Clinical Trial Details
— Status: Completed
Administrative data
NCT number |
NCT03057184 |
Other study ID # |
GRS1274/B/16 |
Secondary ID |
|
Status |
Completed |
Phase |
N/A
|
First received |
|
Last updated |
|
Start date |
February 12, 2017 |
Est. completion date |
December 31, 2018 |
Study information
Verified date |
November 2022 |
Source |
Fundacion para la Investigacion y Formacion en Ciencias de la Salud |
Contact |
n/a |
Is FDA regulated |
No |
Health authority |
|
Study type |
Interventional
|
Clinical Trial Summary
Adult Day Care Centers (ADCC) offer important relief and rest services for family caregivers.
However, some caregivers report that behavioral and psychological symptoms of dementia (BPSD)
arise when they prepare dependents for the ADCC, especially when they have dementia. This
issue increases stress for caregivers and contributes to a worsening of their mental health
and quality of life. The present study evaluates the effectiveness of a behavioral
intervention program aimed at reducing the reluctance of the dependent to attend the ADCC. We
hope that reducing resistance will have a positive influence on the mental health of
caregivers.
Description:
Randomized controlled trial. The protocol was performed in accordance with the SPIRIT 2013
Statement and was registered in the Clinical Trials-gov (PROCENDIAS study). The CONSORT
guidelines were rigorously followed in this randomized clinical trial. Information about the
study, including the objectives, procedures, possible benefits and risks was provided at the
beginning of the study and written informed consent, according to the general recommendations
of the Declaration of Helsinki (World Medical, 2013), was obtained from each study
participant.
Study Population:
The study was conducted in the municipality of Salamanca based on a list of people who attend
an ADCC and whose relatives agree to participate voluntarily in the study. The reference
population will be people attending ADCC and the relatives who participate in their care and
who identify themselves as principal caregivers for this task.
Variables and measurement instruments The data will be collected in an interview, using the
questionnaire designed for the study.
1. Outcome variables:
Caregiviers:
Sociodemographic information. The frequency and distress associated with disruptive
behaviors was measured with the Spanish version of the disruptive behaviors sub-scale of
the Revised Memory and Behavior Problems Checklist (RMBPC), an 8-item scale with answers
ranging from 0 (never occurred) to 4 (occurs daily or more often), for the frequency
score, and from 0 (not at all) to 4 (extremely), for the distress score.

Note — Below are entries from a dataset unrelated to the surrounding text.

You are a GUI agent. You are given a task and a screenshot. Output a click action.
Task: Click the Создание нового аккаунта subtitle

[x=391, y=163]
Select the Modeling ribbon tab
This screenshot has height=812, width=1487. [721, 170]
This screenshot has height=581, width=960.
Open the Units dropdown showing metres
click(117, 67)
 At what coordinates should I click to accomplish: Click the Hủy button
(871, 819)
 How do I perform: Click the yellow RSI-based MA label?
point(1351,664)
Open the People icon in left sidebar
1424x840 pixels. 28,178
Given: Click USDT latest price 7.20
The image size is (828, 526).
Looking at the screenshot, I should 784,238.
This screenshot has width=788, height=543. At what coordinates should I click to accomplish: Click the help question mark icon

Caregivers' mental health as self-perceived by caregivers was measured using the 12-item
version of the GHQ-12 (Goldberg & Hillier, 1979). Depressive symptomatology was measured
through the Center for Epidemiologic Studies Depression Scale (CES-D; Radloff, 1977), a
20-item scale. Caregiver stress and overload were measured through the short Zarit
Burden Interview (short ZBI; Gort et al., 2005). Family function has been measured using
the family APGAR test (Smilkstein, 1978).
2. ADCC Users:
Sociodemographic variables: age, gender, marital status and years of schooling; comorbidity
(Charlson's comorbidity index). Functional capacity: basic activities of daily life (Barthel
index); instrumental activities of daily living (Lawton-Brody index);
Baseline Evaluation and Follow-Up:
All ADCCs in the city were invited to participate in the study and those centres agreeing to
do so sent an information letter about the project to the home of each of their users
inviting them to participate in the study. Caregivers who agreed to participate reported at
their centre and the centre contacted the research team. Participants received a telephone
call from the research team after about 10-15 days to arrange an appointment and perform the
baseline evaluation. The assessments were made either at the ADCC or at the relevant health
centre. Those that met the inclusion criteria were subsequently selected. Once this phase was
finished, the caregiver was assigned to the intervention group (IG) or control group (CG), in
accordance with a previously randomised sequence. The assignment sequence was generated by an
independent researcher using Epidat 4.2 software (ConsellerĂa de Sanidade, 2016) with a 1:2 a
ratio. The selected family caregivers were informed that a weekly session of 90 minutes would
be held over a period of 8 weeks in groups of 8-10 participants each. Caregivers of relatives
with different pathologies were included. The same evaluation was performed for the CG and
the IG at baseline and at 6 months after randomisation.